Im Ergebnis der Befreiungskriege von 1813 bis 1815 und des Wiener Kongresses 1814 und 1815 musste König Friedrich August I. von Sachsen, der als treuer Vasall bis zur Niederlage in der Völkerschlacht bei Leipzig vom 16. bis 18. Oktober 1813 an der Seite des französischen Kaisers Napoleon I. kämpfe und mit ihm verlor, bedeutende Landesteile an Preußen abtreten. Preußen, der schwarzweiße Storch, hätte am liebsten den grünen Elbfrosch geschluckt, beschrieb der Dresdner Maler Wilhelm von Kügelgen das Begehren Friedrich Wilhelms III., sich Sachsen ganz und gar einzuverleiben. Doch wurde er von seinen eigenen Verbündeten an der Einverleibung des ungeliebten Nachbarn gehindert, denn sie befürchteten ein allzu großes Erstarken Preußens. Der von den Preußen gefangen genommene und im Schloss Friedrichsfelde zeitweilig internierte Sachsenkönig sah sich genötigt, die Verschleppung ins russische Zwangsexil vor Augen, beträchtlichen Abtretungen an Preußen zuzustimmen. So fügten sich die neuen Untertanen Friedrich Wilhelms III. als so genannte Beutepreußen zähneknirschend in ihr unvermeidliches Schicksal.
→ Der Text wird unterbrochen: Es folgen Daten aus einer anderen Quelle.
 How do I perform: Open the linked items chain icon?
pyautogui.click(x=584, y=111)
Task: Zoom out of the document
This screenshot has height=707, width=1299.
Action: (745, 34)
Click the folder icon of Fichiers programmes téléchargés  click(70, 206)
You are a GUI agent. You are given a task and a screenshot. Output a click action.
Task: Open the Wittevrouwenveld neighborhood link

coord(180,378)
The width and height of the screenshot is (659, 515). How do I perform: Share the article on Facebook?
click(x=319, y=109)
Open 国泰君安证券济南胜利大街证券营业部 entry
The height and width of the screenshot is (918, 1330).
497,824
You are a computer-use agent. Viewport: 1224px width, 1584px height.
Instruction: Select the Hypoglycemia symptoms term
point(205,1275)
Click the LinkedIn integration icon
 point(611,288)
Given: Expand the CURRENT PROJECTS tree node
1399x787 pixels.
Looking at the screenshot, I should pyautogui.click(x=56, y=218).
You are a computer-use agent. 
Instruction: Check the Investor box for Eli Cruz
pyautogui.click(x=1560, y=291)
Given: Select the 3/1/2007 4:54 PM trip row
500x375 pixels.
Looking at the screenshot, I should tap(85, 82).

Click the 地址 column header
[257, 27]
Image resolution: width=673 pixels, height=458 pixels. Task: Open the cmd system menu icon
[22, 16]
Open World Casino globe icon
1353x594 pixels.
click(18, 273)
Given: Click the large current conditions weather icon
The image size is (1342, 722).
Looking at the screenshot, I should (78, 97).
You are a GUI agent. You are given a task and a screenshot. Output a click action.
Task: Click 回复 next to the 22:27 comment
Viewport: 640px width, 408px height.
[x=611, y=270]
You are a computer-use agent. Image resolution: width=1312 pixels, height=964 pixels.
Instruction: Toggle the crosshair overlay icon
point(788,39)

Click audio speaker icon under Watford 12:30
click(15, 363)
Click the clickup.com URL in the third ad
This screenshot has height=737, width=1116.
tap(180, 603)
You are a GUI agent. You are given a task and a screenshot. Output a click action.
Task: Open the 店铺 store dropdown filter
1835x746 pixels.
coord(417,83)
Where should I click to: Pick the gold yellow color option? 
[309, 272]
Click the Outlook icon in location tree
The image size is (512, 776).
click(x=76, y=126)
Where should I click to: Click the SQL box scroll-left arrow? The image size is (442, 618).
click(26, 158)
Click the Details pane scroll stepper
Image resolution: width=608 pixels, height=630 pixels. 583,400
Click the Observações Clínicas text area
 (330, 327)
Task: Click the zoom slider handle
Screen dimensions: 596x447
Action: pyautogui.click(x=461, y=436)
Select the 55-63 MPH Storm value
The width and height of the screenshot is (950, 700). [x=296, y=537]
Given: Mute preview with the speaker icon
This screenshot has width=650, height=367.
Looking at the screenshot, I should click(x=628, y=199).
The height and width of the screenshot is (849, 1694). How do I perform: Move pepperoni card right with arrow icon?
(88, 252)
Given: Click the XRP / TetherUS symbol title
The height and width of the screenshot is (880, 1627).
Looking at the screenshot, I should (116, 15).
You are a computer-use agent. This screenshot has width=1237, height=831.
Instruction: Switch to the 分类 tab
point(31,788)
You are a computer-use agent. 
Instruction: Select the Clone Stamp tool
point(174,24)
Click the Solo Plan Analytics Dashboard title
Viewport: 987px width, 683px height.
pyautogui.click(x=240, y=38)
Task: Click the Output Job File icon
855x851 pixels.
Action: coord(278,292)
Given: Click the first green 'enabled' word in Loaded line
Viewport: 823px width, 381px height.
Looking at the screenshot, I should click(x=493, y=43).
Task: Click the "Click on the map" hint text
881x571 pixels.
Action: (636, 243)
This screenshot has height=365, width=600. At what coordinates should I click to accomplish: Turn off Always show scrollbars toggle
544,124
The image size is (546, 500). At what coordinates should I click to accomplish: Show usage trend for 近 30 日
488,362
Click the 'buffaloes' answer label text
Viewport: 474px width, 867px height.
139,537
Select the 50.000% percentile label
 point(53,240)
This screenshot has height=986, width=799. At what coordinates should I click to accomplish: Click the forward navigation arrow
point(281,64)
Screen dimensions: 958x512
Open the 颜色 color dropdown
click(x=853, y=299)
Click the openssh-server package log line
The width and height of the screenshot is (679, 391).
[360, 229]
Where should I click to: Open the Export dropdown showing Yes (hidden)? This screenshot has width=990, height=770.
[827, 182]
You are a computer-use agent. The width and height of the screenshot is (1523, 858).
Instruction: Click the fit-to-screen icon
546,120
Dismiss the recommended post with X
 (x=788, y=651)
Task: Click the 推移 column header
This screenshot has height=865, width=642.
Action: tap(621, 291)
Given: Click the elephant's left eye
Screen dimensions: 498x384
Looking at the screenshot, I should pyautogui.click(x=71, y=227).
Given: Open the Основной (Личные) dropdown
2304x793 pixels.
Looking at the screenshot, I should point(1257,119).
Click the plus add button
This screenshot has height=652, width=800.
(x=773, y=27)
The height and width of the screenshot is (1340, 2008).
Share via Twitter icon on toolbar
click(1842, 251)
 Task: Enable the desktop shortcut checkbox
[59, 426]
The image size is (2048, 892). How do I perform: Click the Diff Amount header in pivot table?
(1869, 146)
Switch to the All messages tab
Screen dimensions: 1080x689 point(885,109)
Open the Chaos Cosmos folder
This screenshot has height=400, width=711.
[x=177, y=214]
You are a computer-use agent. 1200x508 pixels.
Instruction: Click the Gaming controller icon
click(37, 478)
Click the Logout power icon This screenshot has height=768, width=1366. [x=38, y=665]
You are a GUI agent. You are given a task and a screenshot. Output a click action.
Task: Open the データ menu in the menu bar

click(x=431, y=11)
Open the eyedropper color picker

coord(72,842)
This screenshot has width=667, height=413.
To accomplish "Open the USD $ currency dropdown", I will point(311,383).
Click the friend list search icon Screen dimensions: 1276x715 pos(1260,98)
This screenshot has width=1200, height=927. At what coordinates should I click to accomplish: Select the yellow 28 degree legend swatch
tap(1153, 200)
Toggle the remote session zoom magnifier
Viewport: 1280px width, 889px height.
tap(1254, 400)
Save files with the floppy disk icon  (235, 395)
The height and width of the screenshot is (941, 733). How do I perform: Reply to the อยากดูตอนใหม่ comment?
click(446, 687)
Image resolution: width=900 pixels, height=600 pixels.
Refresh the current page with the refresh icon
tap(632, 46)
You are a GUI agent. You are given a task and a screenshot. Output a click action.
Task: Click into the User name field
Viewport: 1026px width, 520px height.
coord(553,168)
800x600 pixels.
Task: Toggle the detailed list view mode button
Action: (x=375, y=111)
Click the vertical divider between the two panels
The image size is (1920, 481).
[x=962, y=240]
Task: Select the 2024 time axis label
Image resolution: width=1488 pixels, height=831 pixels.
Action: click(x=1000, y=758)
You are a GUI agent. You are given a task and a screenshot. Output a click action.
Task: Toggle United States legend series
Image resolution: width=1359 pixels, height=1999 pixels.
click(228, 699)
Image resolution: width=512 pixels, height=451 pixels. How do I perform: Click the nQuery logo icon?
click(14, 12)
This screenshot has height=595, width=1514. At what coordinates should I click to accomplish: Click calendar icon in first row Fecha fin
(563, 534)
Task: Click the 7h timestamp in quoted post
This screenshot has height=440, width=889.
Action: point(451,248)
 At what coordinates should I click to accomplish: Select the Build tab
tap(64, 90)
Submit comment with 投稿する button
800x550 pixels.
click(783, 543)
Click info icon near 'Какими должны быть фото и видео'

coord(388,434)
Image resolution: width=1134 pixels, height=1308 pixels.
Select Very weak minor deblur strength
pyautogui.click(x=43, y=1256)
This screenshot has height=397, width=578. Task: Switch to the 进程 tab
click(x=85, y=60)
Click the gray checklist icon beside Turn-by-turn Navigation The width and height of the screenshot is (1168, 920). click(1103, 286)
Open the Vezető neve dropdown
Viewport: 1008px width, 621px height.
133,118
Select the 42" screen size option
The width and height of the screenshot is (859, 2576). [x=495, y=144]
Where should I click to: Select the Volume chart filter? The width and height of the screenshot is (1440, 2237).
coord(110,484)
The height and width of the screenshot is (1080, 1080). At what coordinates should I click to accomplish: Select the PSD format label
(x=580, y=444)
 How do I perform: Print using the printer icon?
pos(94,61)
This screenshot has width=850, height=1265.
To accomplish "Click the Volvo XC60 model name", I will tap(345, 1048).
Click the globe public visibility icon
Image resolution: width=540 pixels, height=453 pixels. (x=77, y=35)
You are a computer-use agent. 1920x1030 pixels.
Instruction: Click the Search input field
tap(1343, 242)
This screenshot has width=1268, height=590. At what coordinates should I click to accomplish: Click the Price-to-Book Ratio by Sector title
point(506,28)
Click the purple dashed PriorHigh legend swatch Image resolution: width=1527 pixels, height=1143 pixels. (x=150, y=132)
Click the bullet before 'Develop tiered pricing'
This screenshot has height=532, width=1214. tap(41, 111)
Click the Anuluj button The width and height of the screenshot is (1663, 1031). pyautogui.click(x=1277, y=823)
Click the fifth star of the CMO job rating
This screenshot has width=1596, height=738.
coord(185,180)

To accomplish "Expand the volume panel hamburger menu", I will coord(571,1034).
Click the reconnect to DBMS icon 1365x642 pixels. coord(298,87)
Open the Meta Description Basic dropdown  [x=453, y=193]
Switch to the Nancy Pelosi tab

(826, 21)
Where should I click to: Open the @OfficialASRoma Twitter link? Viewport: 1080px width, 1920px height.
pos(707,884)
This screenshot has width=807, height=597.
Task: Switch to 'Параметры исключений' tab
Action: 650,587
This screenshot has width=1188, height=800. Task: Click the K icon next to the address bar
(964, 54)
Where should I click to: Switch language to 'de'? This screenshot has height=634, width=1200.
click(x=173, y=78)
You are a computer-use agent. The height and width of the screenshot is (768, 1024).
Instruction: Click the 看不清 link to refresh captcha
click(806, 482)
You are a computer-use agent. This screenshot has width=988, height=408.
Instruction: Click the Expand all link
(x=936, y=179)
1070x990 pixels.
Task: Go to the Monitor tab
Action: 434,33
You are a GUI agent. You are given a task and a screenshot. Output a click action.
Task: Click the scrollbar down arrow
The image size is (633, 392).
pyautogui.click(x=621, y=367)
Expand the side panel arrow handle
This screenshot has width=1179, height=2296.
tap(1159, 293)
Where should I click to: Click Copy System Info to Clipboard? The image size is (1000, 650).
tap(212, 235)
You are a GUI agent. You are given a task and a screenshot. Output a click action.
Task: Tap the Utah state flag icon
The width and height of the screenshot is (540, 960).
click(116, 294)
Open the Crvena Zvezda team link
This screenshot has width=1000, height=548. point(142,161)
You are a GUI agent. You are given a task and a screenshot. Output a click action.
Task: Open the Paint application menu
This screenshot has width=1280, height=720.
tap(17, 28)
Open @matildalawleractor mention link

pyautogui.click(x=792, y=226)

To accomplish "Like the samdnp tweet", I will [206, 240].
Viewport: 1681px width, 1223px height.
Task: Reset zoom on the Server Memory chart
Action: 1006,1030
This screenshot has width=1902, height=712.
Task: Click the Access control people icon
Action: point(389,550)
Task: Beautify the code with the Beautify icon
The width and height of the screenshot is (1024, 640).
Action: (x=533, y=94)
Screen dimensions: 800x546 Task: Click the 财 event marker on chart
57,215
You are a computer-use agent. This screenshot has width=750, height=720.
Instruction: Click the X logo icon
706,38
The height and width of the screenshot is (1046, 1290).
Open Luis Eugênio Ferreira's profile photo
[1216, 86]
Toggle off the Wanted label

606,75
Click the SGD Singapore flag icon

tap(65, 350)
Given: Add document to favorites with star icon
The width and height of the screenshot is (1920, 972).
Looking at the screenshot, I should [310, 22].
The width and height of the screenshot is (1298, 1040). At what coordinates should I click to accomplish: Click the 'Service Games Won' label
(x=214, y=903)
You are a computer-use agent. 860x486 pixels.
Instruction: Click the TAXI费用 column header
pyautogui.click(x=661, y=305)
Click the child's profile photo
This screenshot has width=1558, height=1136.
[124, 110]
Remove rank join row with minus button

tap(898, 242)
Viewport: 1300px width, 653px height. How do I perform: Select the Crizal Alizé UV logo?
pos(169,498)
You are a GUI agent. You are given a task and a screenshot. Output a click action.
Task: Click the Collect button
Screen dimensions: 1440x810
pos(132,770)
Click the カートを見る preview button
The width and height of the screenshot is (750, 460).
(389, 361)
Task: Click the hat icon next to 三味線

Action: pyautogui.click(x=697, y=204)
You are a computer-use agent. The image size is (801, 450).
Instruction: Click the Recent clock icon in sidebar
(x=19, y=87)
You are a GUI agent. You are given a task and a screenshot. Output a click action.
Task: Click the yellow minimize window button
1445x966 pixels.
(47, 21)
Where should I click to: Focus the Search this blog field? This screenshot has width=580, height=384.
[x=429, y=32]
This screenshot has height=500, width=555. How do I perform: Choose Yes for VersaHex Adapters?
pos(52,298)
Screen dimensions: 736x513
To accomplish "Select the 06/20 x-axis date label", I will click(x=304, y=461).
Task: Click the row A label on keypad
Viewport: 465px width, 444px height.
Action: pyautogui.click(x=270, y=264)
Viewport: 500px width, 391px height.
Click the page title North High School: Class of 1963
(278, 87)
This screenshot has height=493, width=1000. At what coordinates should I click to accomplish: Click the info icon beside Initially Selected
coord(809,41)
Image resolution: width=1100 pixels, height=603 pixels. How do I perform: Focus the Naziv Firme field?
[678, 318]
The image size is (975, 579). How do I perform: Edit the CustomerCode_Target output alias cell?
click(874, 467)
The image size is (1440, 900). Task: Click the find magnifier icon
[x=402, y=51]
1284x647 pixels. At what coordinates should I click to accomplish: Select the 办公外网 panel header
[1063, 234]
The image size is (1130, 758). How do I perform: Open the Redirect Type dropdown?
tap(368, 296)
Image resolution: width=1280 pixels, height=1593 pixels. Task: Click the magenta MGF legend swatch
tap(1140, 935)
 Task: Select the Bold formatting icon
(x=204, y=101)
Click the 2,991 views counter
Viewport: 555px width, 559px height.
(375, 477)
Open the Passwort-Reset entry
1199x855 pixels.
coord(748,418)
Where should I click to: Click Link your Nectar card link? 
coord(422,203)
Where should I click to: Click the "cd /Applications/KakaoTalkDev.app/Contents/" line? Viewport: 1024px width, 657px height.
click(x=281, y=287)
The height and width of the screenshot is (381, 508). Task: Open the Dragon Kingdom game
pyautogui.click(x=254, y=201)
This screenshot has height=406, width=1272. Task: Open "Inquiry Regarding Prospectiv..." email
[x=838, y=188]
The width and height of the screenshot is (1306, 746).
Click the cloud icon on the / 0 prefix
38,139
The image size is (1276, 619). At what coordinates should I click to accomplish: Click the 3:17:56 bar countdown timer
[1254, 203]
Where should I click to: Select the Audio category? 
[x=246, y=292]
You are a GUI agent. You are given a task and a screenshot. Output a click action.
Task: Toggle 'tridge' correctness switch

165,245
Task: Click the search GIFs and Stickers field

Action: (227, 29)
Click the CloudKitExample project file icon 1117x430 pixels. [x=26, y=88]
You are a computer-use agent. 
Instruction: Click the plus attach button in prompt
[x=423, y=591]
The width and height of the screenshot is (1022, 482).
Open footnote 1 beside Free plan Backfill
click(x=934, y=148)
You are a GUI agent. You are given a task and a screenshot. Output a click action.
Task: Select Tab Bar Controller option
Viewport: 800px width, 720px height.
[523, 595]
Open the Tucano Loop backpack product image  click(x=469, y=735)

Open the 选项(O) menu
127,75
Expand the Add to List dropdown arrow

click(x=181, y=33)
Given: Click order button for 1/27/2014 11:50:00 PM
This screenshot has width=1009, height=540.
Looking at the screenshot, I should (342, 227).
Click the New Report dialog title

Preußen annektierte 1866 kurzerhand im Ergebnis des Deutschen Krieges von 1866 Königreich Hannover sowie Kurhessen, das Herzogtum Nassau und die Freie Stadt Frankfurt am Main. Verschont von Gebietsabtretungen blieben hingegen Sachsen, Bayern und einige andere Kriegsverlierer, die allerdings Kontributionen an den Sieger zahlen mussten. Den Plan König Wilhelms I., von Böhmen aus weiter nach Wien zu marschieren und Kaiser Franz Joseph zu demütigen, wusste Otto von Bismarck, damals noch preußischer Ministerpräsident, zu verhindern, weil er voraussah, dass eines Tages österreichische Hilfe irgendwann in einem Krieg gegen Frankreich gebraucht wird. Der preußische König Wilhelm I. ließ sich am 18. Januar 1871 im Spiegelsaal des Schlosses von Versailles nur widerwillig und auf Bismarcks Drängen zum Deutschen Kaiser ausrufen. Damit war formal die elende Zersplitterung in Deutschland beendet, aber sie war nicht verschwunden, denn die Fürsten hatten in ihren Territorien weiterhin das Sagen, wurden aber von den Parlamenten daran gehindert, ihre Macht wie hundert Jahre zuvor "absolut" und ohne irgendwelche Einschränkungen auszuüben.
Die Okkupation von Hannover war für Wilhelm I. und Bismarck wichtig, weil damit eine feste und militärisch abgesicherte Landverbindung zum preußisch verwalteten Rheinland hergestellt wurde. Wilhelm I. habe auf der Vergrößerung Preußens bestanden, schrieb Bismarck später in seinem berühmten Buch "Gedanken und Erinnerungen", "um die Kluft zwischen den Ost- und Westprovinzen auszufüllen und Preußen ein haltbar abgerundetes Gebiet auch für den Fall des frühern oder spätern Misslingens der nationalen Neubildung zu schaffen." Hannovers König Georg V. ging ins österreichische Exil und starb dort 1878. Sein Vermögen in Höhe von umgerechnet 48 Millionen Mark wurde beschlagnahmt und in den so genannten Reptilienfonds umgewandelt, aus dessen Erträgen Bismarck "welfische Umtriebe" gegen Preußen bekämpfte, denn natürlich wehrten sich viele Hannoveraner, sich ähnlich wie andere Beutepreußen, sich der in Berlin angeordneten Zucht und Ordnung auszuliefern.